■ TASK BRIEF ■
Which lines of the listing below contain the string "button" with the same capitalization? Copy each of those lines.

■ EXERCISE INPUT ■

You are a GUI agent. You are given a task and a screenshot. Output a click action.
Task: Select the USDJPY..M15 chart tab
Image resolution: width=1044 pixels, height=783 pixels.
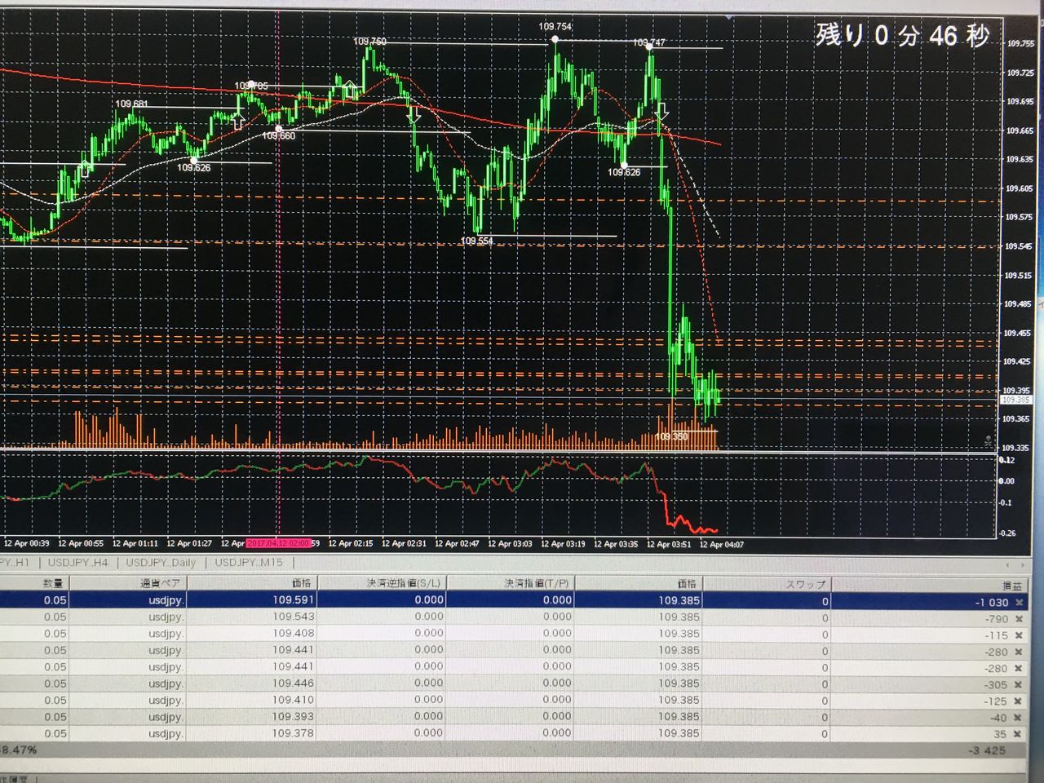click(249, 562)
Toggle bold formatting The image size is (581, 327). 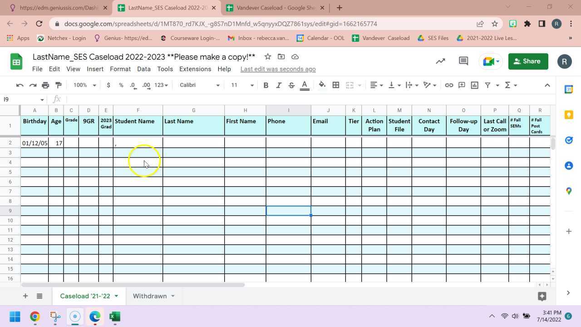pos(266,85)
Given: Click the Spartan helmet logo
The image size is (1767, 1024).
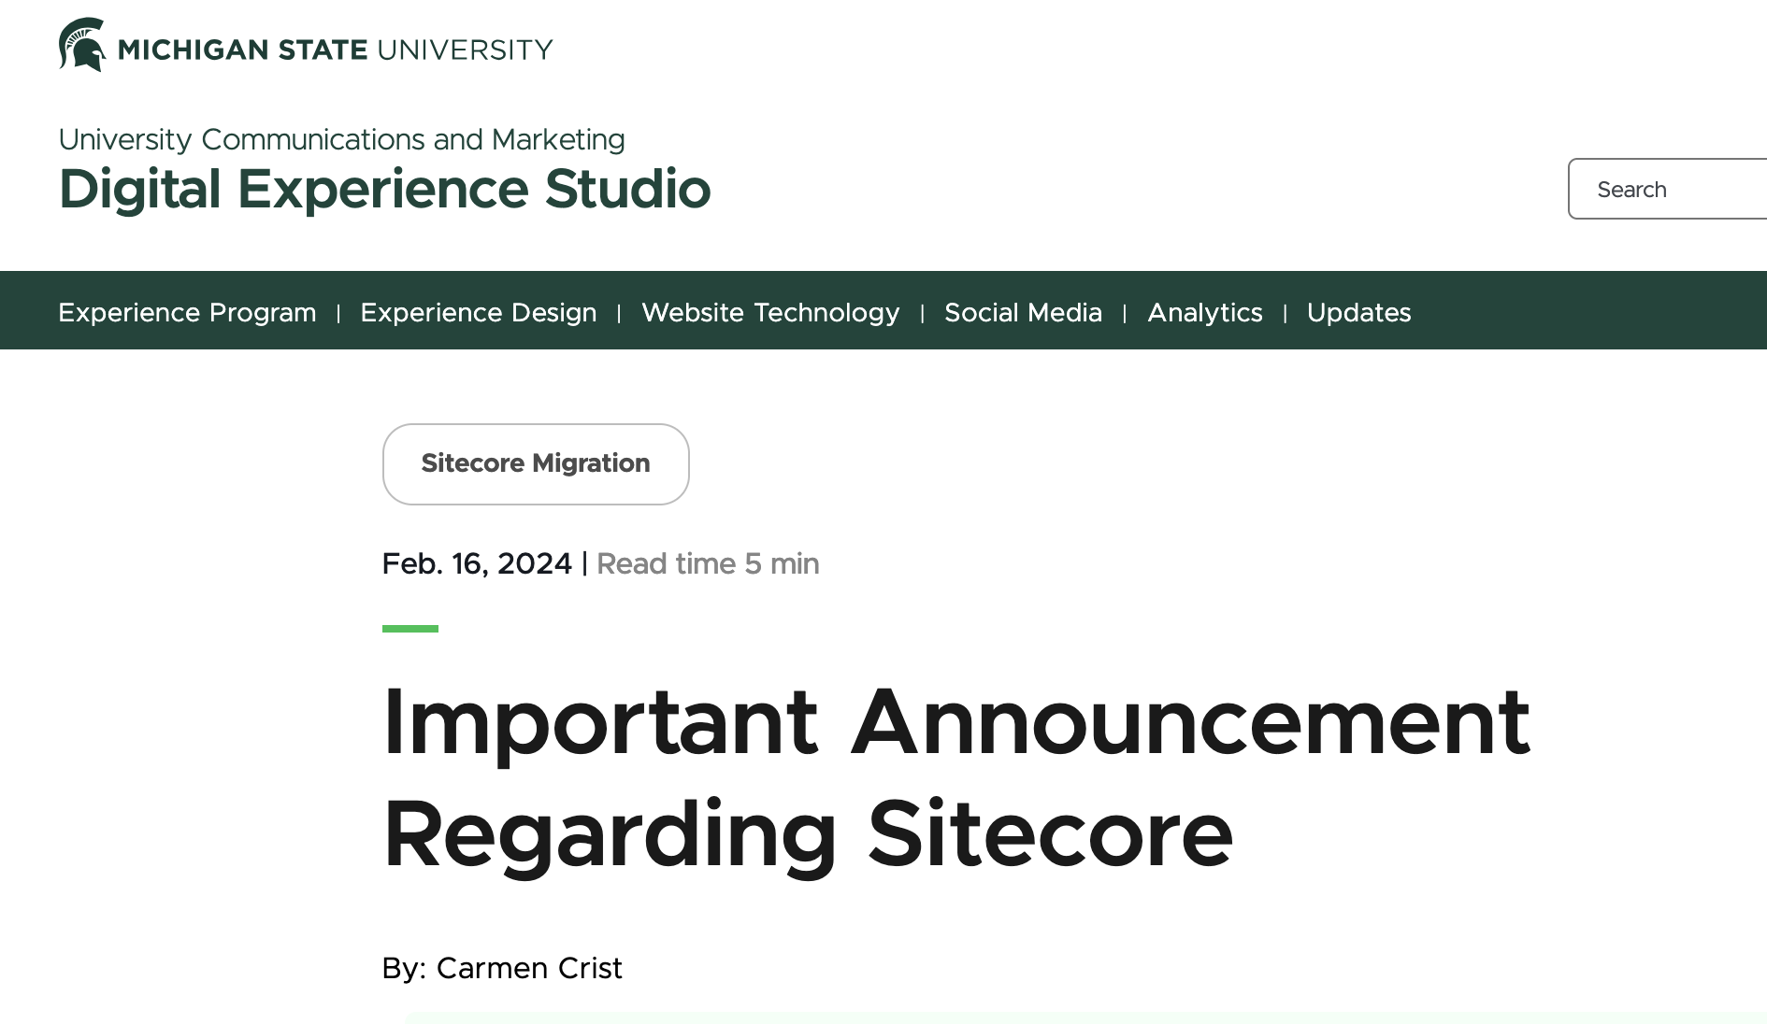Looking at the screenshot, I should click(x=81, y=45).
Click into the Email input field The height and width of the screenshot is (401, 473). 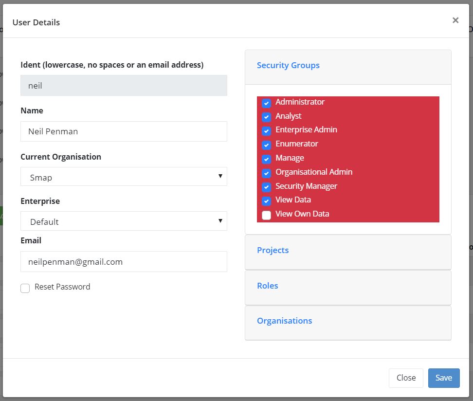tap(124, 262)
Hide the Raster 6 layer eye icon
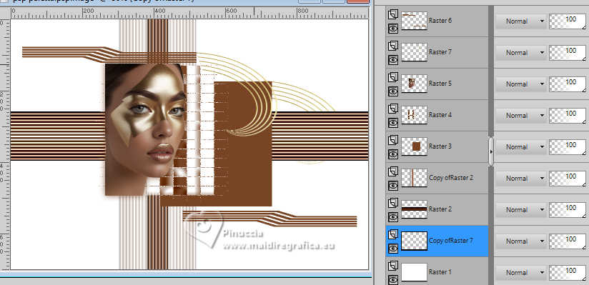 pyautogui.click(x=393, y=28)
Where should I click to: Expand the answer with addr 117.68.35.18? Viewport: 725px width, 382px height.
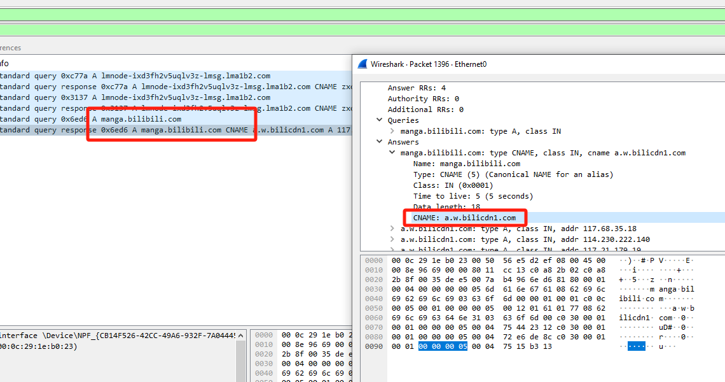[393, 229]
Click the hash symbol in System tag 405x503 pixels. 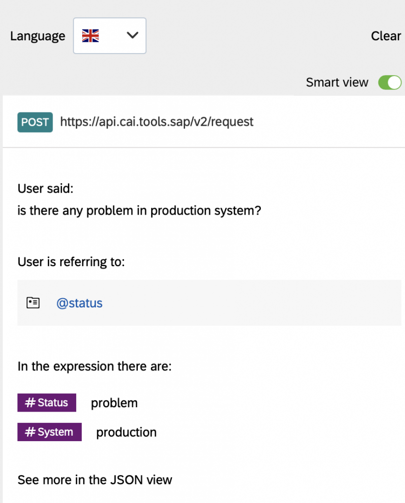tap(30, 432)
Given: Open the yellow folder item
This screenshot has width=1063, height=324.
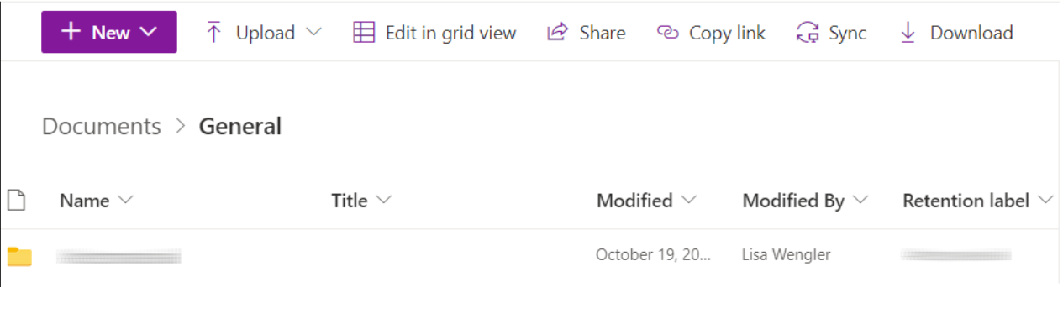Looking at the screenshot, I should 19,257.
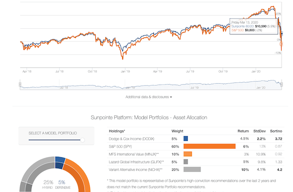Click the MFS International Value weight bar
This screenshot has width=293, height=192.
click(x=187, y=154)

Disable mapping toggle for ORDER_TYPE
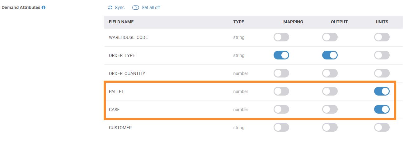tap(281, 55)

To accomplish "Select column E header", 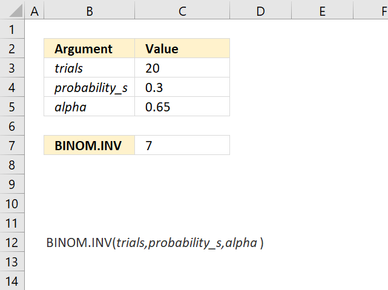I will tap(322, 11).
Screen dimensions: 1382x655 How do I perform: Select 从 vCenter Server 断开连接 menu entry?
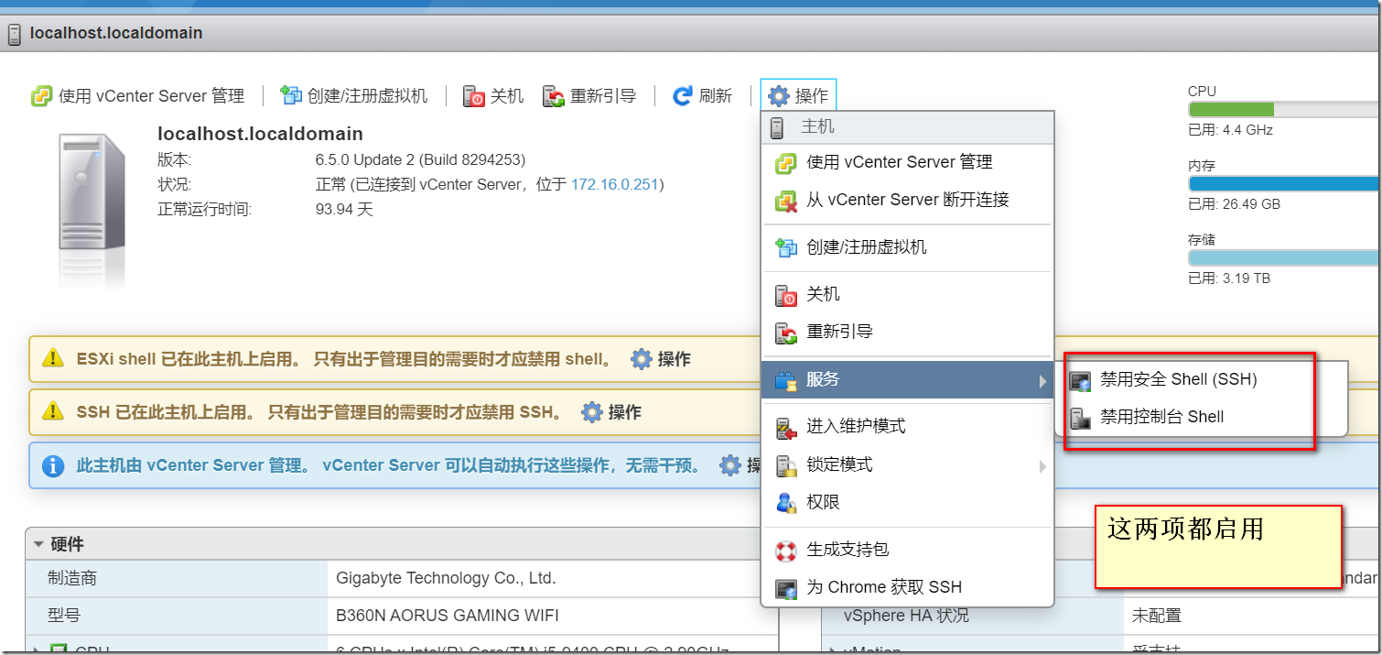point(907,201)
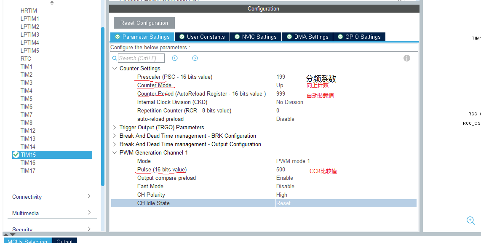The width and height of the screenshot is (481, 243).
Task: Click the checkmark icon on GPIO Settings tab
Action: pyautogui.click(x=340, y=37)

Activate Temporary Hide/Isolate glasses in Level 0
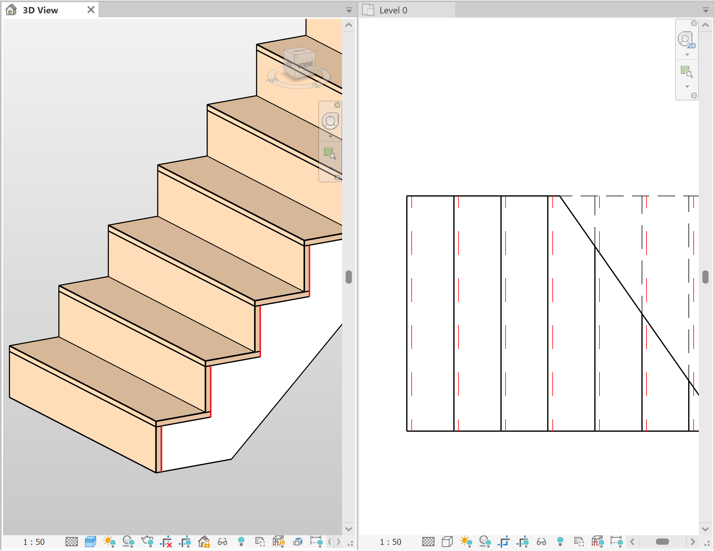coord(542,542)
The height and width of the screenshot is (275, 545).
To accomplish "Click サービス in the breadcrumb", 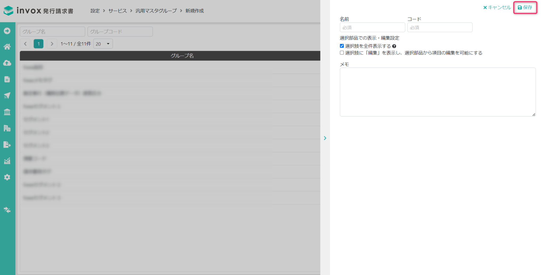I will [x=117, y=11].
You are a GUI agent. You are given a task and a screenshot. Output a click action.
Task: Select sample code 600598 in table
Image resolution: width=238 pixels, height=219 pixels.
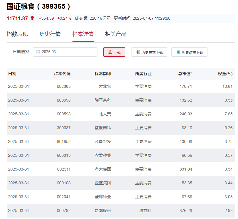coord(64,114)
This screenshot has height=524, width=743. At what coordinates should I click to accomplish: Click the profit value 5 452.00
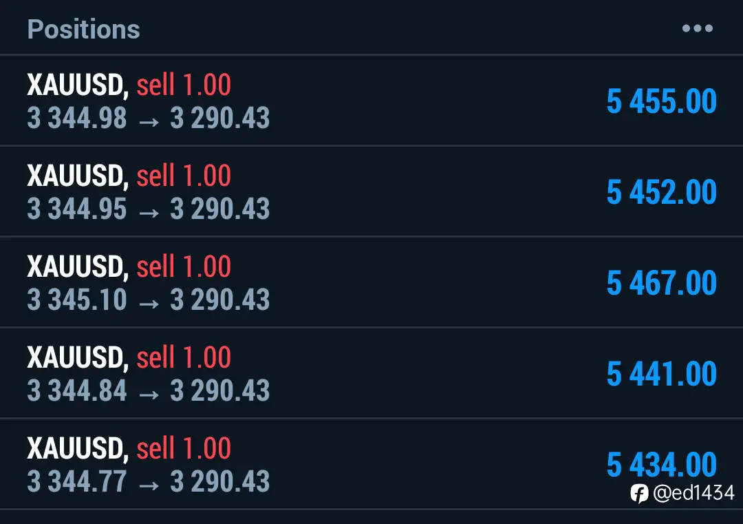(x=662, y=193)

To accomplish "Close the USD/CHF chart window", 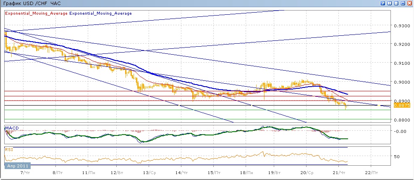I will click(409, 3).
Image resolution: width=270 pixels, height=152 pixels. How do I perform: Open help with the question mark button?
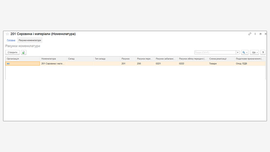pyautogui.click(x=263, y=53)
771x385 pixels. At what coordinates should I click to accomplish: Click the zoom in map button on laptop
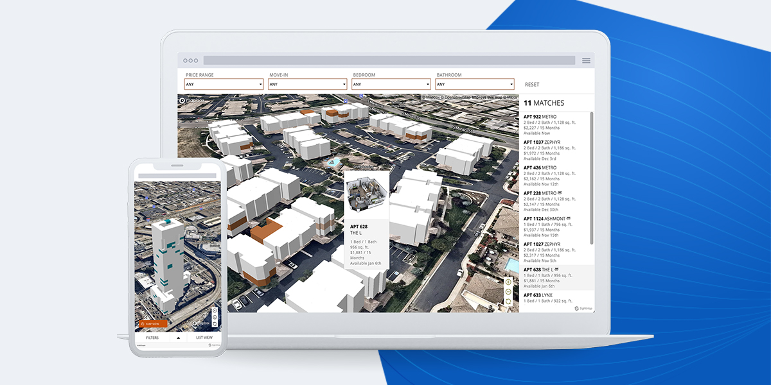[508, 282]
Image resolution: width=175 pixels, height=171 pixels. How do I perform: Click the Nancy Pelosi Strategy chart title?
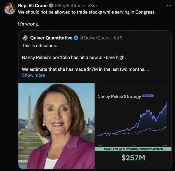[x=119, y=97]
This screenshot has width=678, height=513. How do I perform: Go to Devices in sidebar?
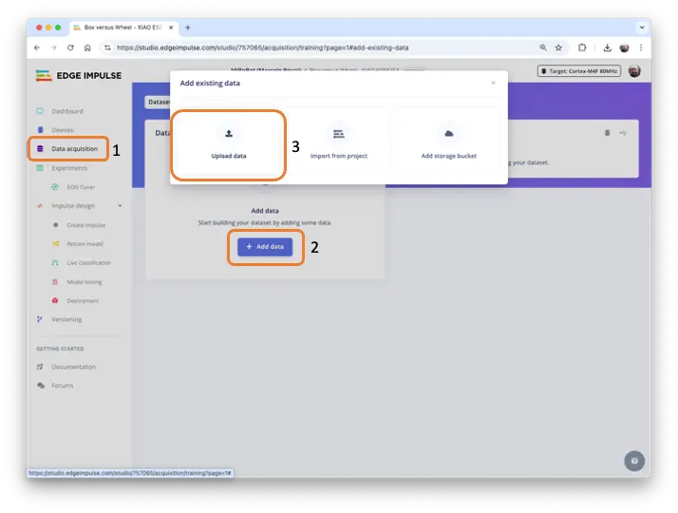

■ RESPONSE ■
Image resolution: width=270 pixels, height=152 pixels. How do I perform: Open help with the question mark button?
771x385 pixels. At what coordinates should I click to accomplish: Click the zoom in map button on laptop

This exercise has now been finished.